## EXTRACT
--------------------
How the French police got their men - and women. After embarrassing close calls, tips brought success

At first, the police tried to infiltrate Direct Action, France's most notorious terrorist group. Impossible. The group numbers only a dozen or so activists. Newcomers are not welcome.

Yet the police succeeded in netting four of the group's leaders in a raid last weekend. And they did it through traditional police methods, tracking down sources, checking tips.

Initially, the police encountered a series of embarrassing close calls. In February 1984, Direct Action leaders Jean-Marc Rouillan and Nathalie Menigon were identified as suspects in a bank holdup, and traced to an apartment. But bad coordination among different agencies - one group arrives with its sirens blaring - allowed the two suspected terrorists to escape.

A month later, Mr. Rouillan and Ms. Menigon were traced to Brussels and identified while renting a car. But police confused an employee of the rental agency for Rouillan. The couple escaped. The trail turned cold. For the next two years, there were few new leads. When the law-and-order minded government of conservative Prime Minister Jacques Chirac came to power in the spring of 1986, it overhauled the country's antiterrorist forces and put a new emphasis on police coordination.

When the big break came last week, the police were ready. An informer identified Rouillan and Menigon from wanted posters in a village outside of Orleans and said they were living at a remote farmhouse.

Members of RAID, a 300-man special police antiterrorist group, put the farmhouse under surveillance. A computer was installed in a nearby farmhouse to insure direct communications with Paris headquarters.

For 36 hours, the police waited. Last Saturday evening, two other Direct Action leaders, Joelle Aubron and Georges Cipriani, arrived at the farm. The police moved in. Within minutes, the suspects were in handcuffs.

On Monday, the four Direct Action chiefs were transferred to a Paris prison. Police will interrogate them for the next few months. Sometime later, they will be tried for the murder of Georges Besse, president of the Renault auto company.

In a separate case, that of accused Lebanese terrorist Georges Ibrahim Abdallah - now being tried for complicity in the murders of two diplomats - police had to weave detective work with diplomacy.

On Aug. 6, 1984, at Villa Opicna on the Yugoslav-Italian border, a policeman was checking passports of passengers on train No. 260. He noticed a ``strange nervousness'' of a man with a Morrocan passport. He double-checked the man's baggage - and found 7.6 kilograms of Czechoslovak-made explosives. Police said the man, identified as El Mansouri, was a member of Mr. Abdallah's Lebanese Armed Revolutionary Faction.

Abdallah, living in Lyon, found out about his colleague's arrest. He believed the police or members of Israel's secret service, Mossad, were on his trail. On Oct. 24, 1984, he entered a local police station with an Algerian passport issued under a false name, saying he was an Arab militant whose life was in danger.

A routine check was ordered. Antiterrorist police at the DST, the French equivalent of the FBI, uncovered Abdallah's true identity. A policeman investigating Abdallah's bank account at the Geneva branch of Universal Bank discovered checks from the account had been used to pay for a Paris apartment. The police raided the apartment and found Abdallah's fingerprints, along with a Czechoslovak pistol, later confirmed as the weapon used in the murders of two diplomats.

But before the apartment raid, DST chief Yves Bonnet had struck a deal, through Algerian mediation, to free Abdallah in return for the release of a French diplomat kidnapped in Lebanon. The pistol find made Abdallah's early release impossible. Abdallah's followers retaliated with a bombing campaign in Paris last September.
--------------------
## TASK LIST
A. Copy the part of the article on the French police starting at "On Aug. 6, 1984, at" and ending at "was in danger.".
B. According to the article on the French police, why did Jean-Marc Rouillan and Nathalie Menigon escape after being traced to an apartment in February 1984?
C. List the Direct Action leaders whom the article on the French police names as captured at the farmhouse.
--------------------
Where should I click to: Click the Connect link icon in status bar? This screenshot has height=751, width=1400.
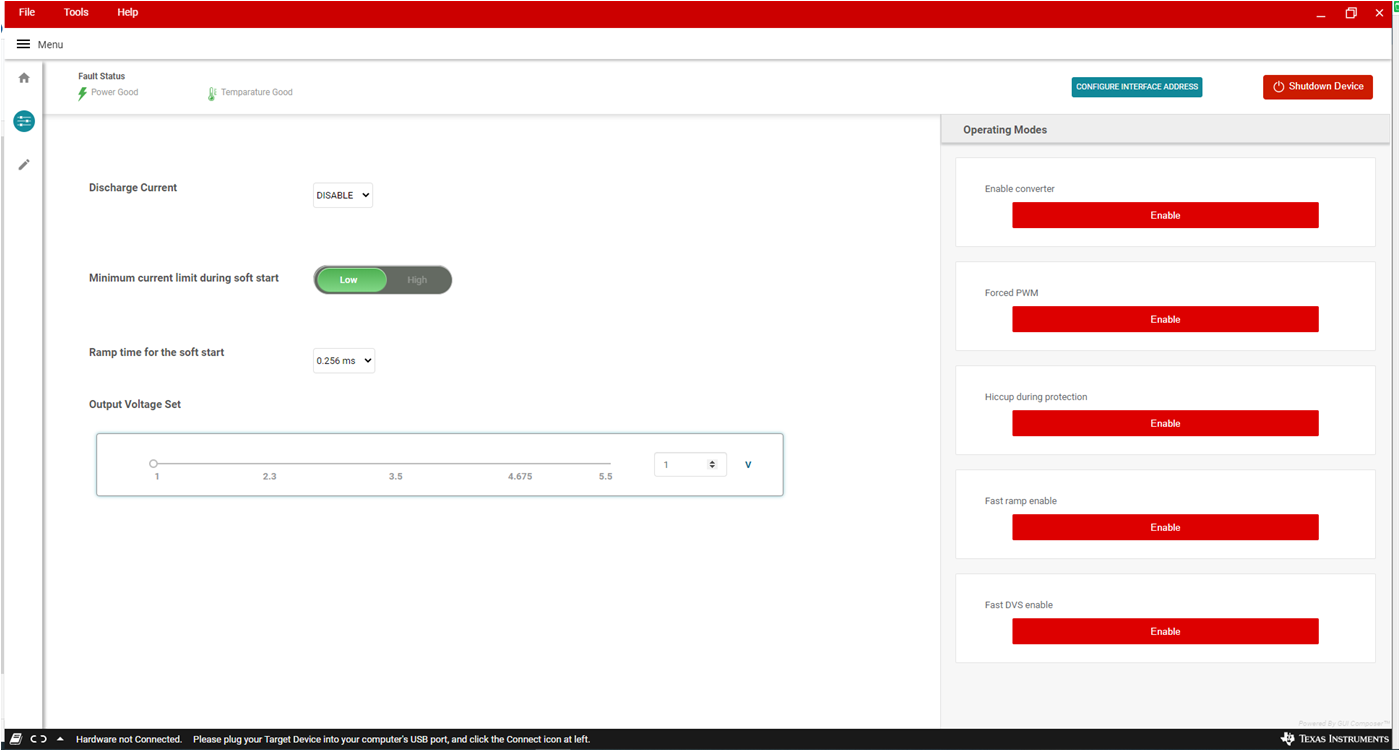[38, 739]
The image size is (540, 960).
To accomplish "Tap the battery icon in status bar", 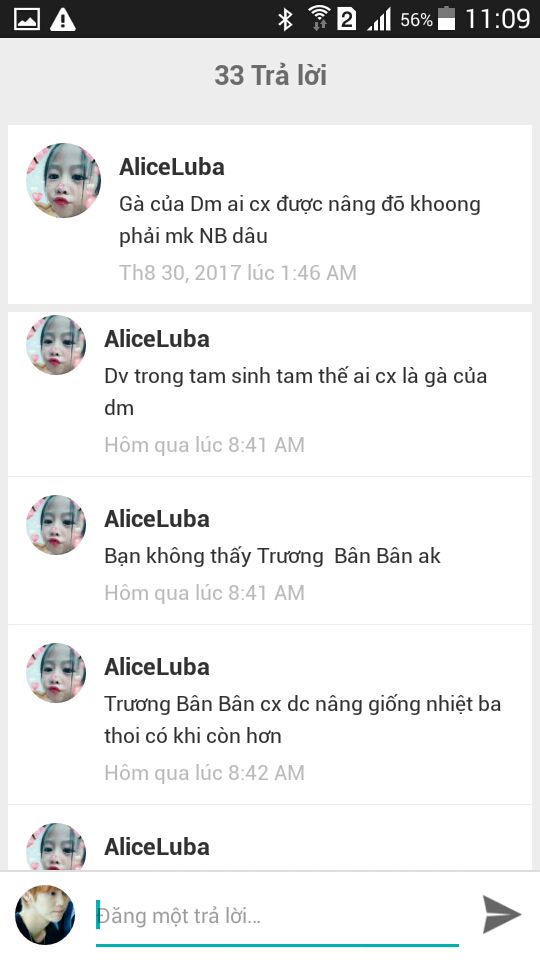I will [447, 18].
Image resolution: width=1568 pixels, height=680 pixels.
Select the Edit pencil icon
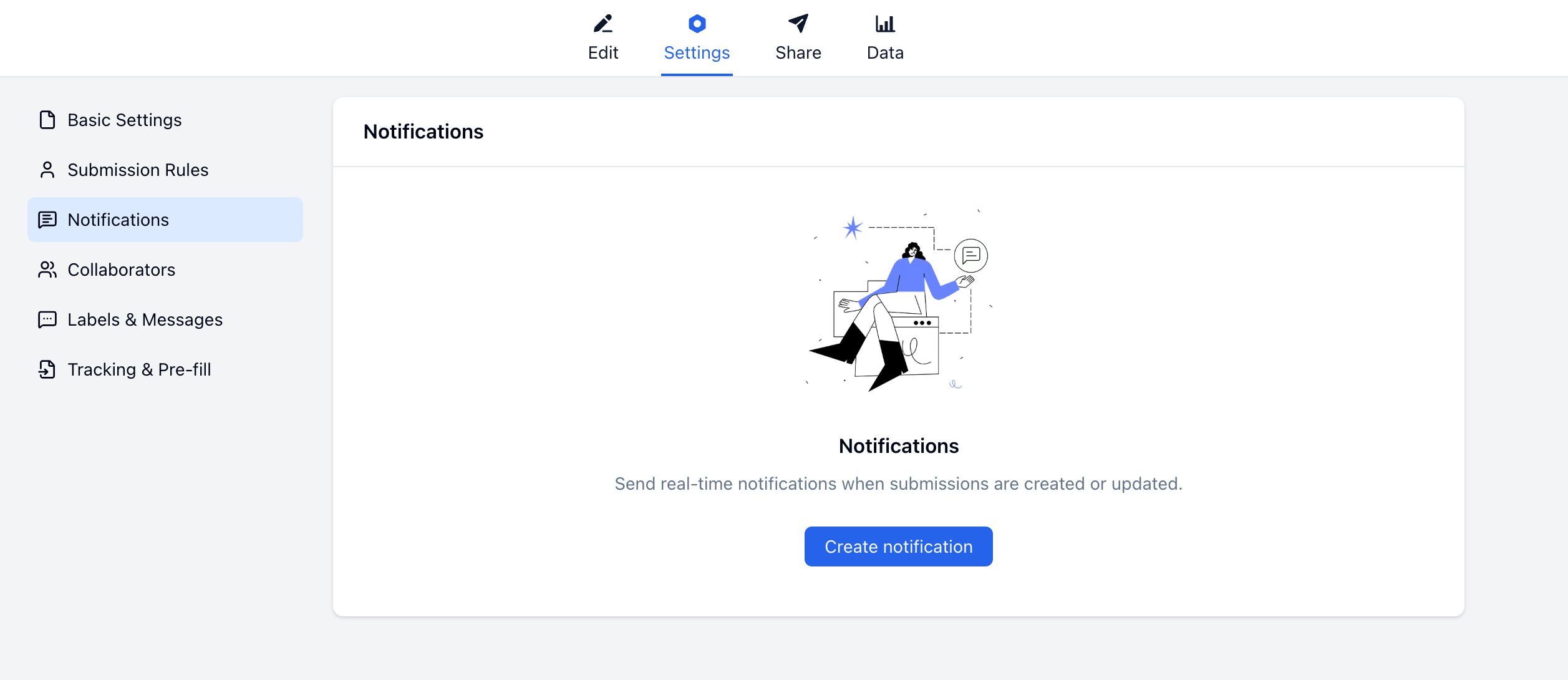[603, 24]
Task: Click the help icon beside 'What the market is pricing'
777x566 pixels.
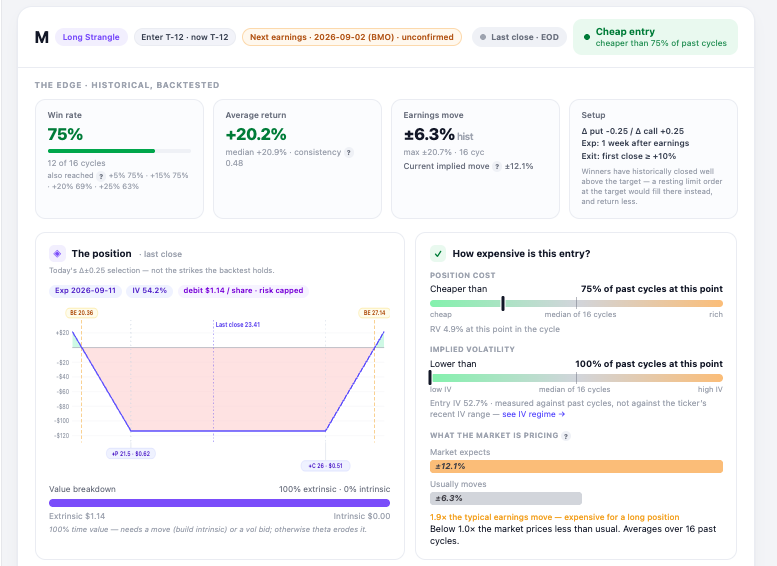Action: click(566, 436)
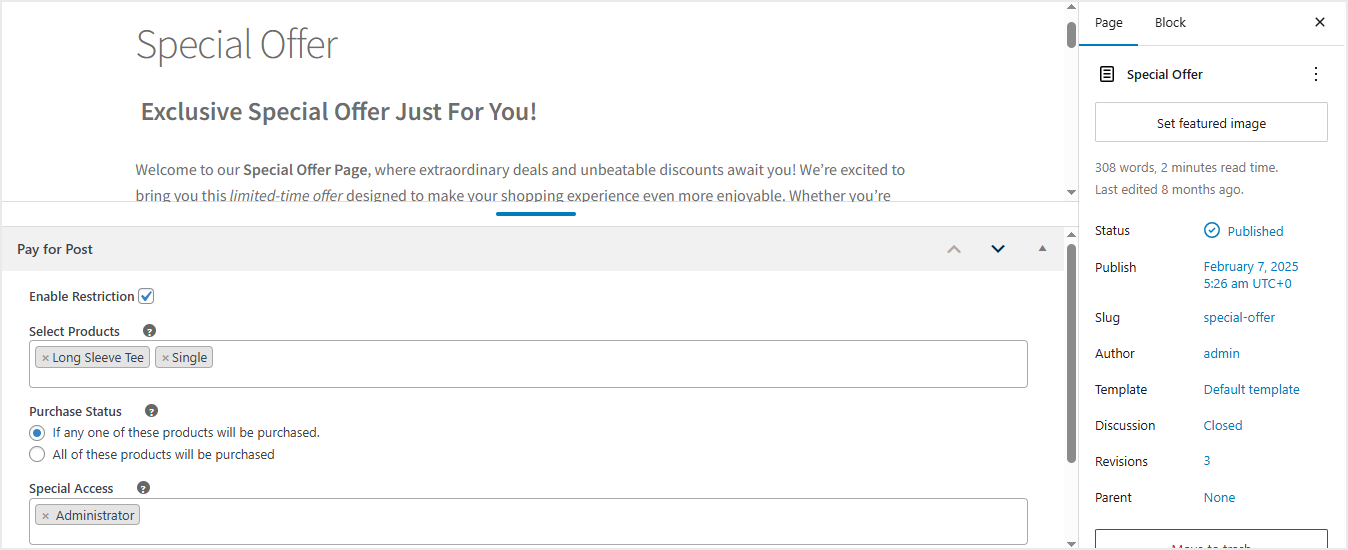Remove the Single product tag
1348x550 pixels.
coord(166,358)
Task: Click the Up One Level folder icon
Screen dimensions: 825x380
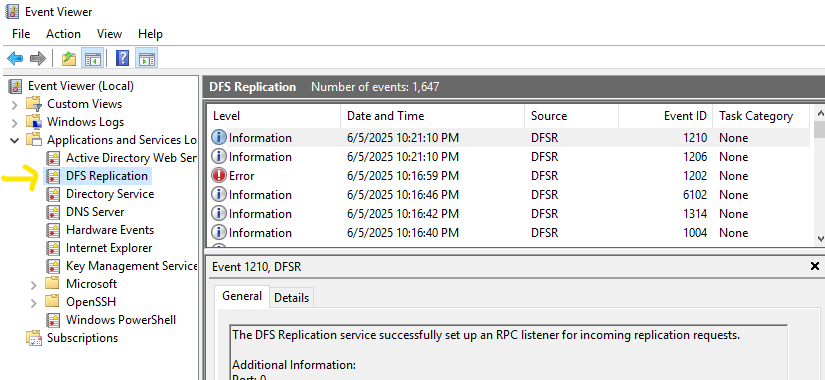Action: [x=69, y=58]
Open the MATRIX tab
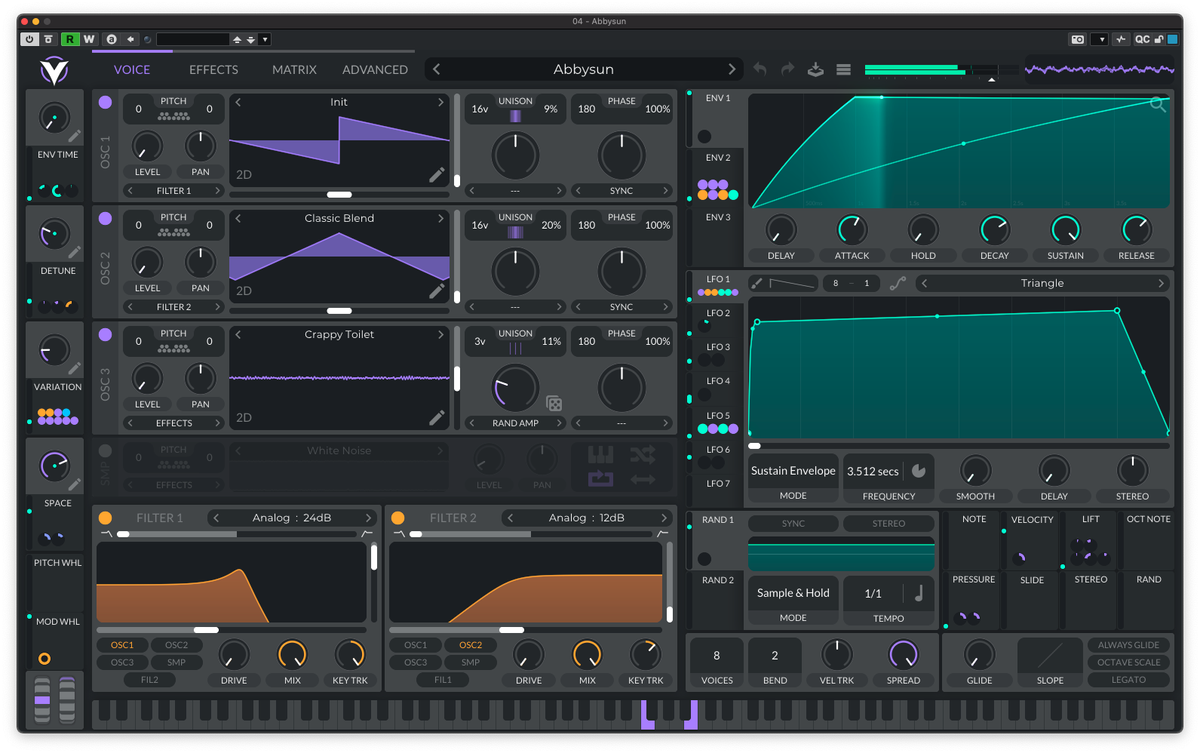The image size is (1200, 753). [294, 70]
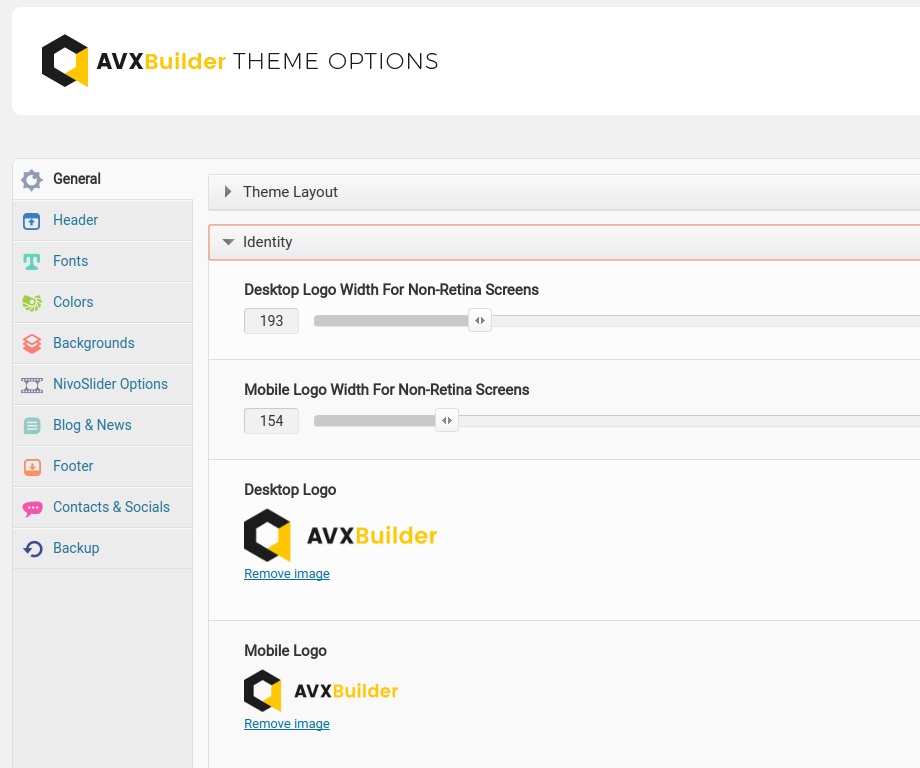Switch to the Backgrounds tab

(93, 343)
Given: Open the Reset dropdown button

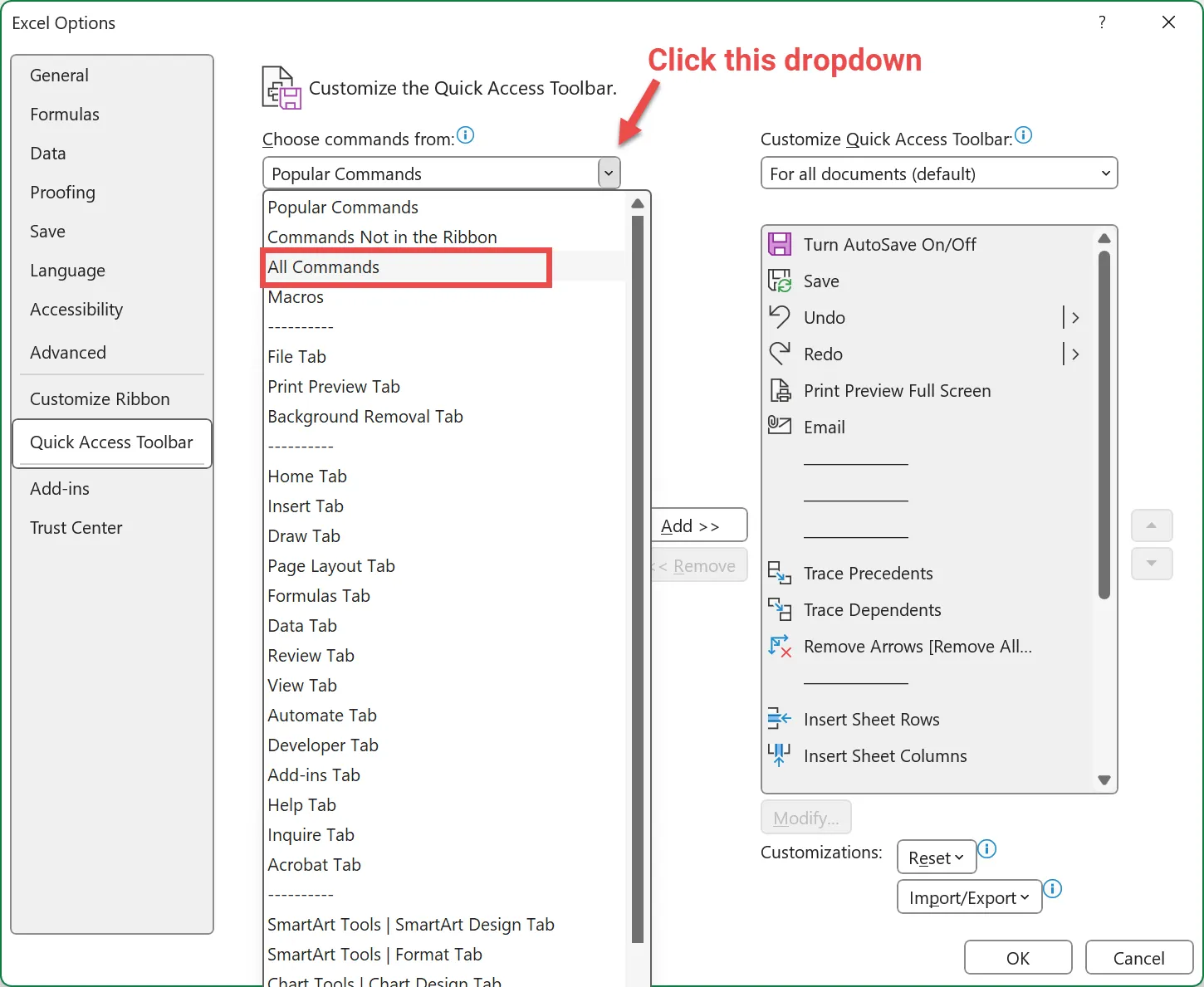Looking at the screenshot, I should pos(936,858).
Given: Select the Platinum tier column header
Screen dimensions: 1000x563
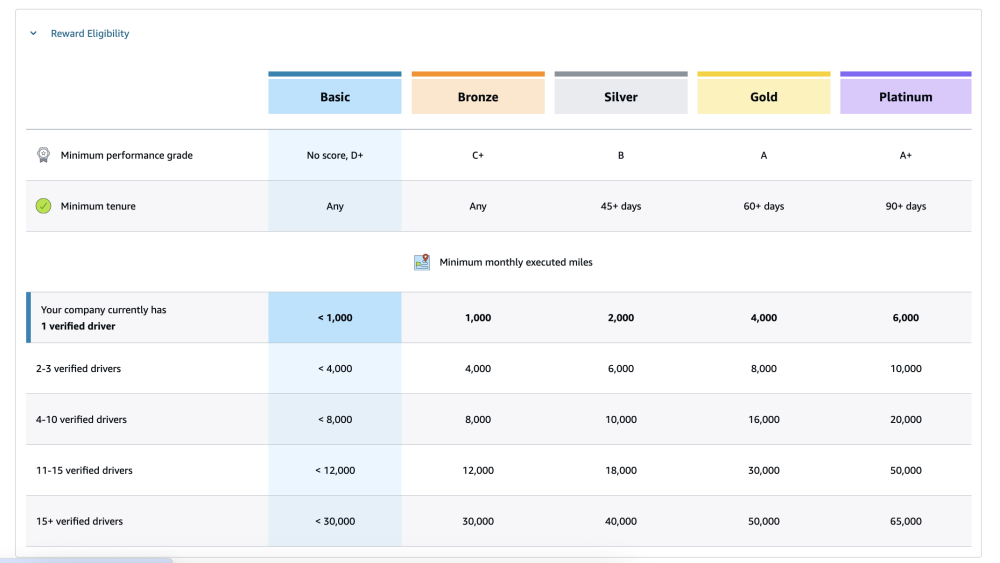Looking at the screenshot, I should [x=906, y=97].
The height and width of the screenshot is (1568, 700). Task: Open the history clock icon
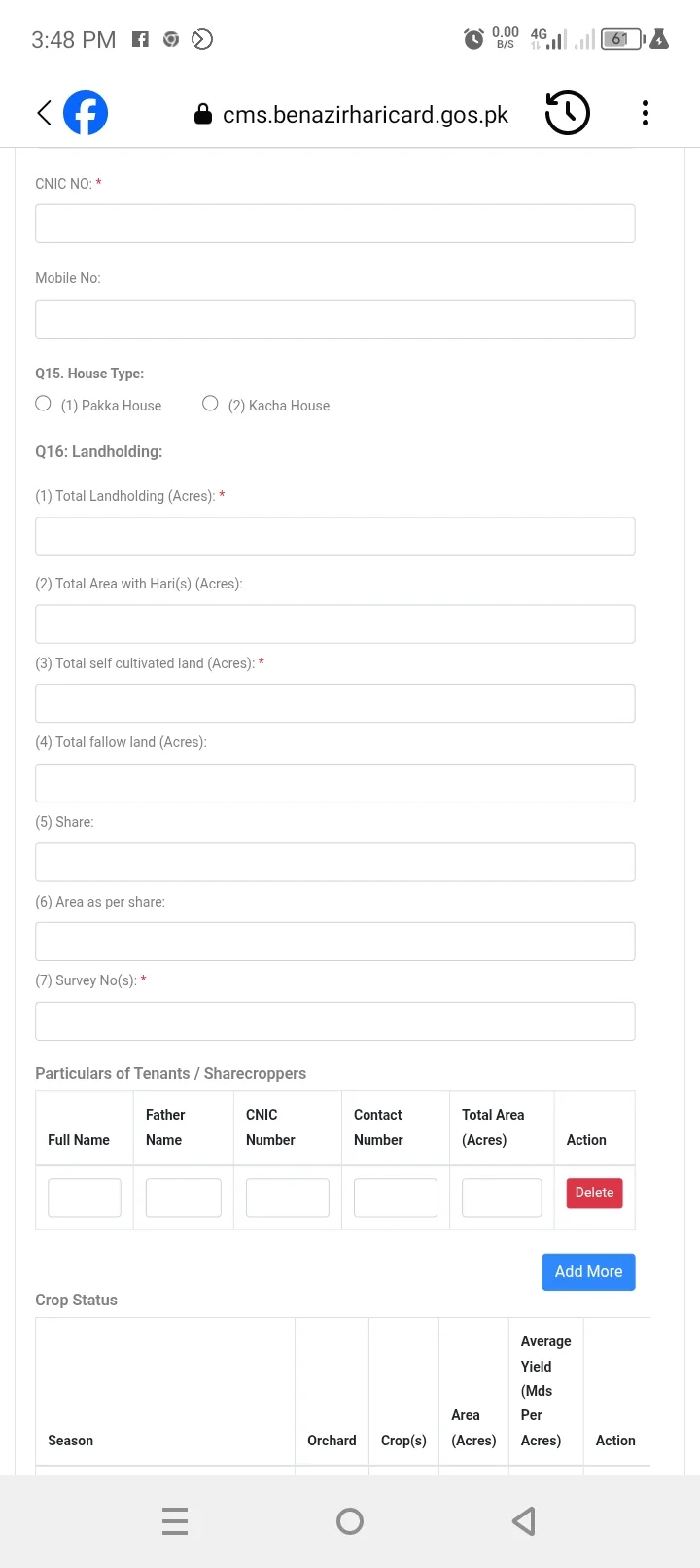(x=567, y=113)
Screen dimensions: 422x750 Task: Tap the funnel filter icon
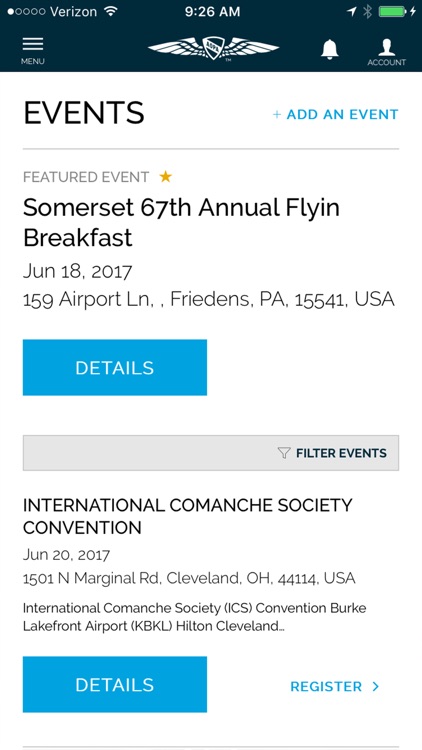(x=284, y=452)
--------------------
## EXPECTED RESPONSES
A.
On Aug. 6, 1984, at Villa Opicna on the Yugoslav-Italian border, a policeman was checking passports of passengers on train No. 260. He noticed a ``strange nervousness'' of a man with a Morrocan passport. He double-checked the man's baggage - and found 7.6 kilograms of Czechoslovak-made explosives. Police said the man, identified as El Mansouri, was a member of Mr. Abdallah's Lebanese Armed Revolutionary Faction.

Abdallah, living in Lyon, found out about his colleague's arrest. He believed the police or members of Israel's secret service, Mossad, were on his trail. On Oct. 24, 1984, he entered a local police station with an Algerian passport issued under a false name, saying he was an Arab militant whose life was in danger.

B. Different agencies coordinated badly. One group arrived with its sirens blaring, which let the two suspected terrorists escape.

C. Jean-Marc Rouillan, Nathalie Menigon, Joelle Aubron, Georges Cipriani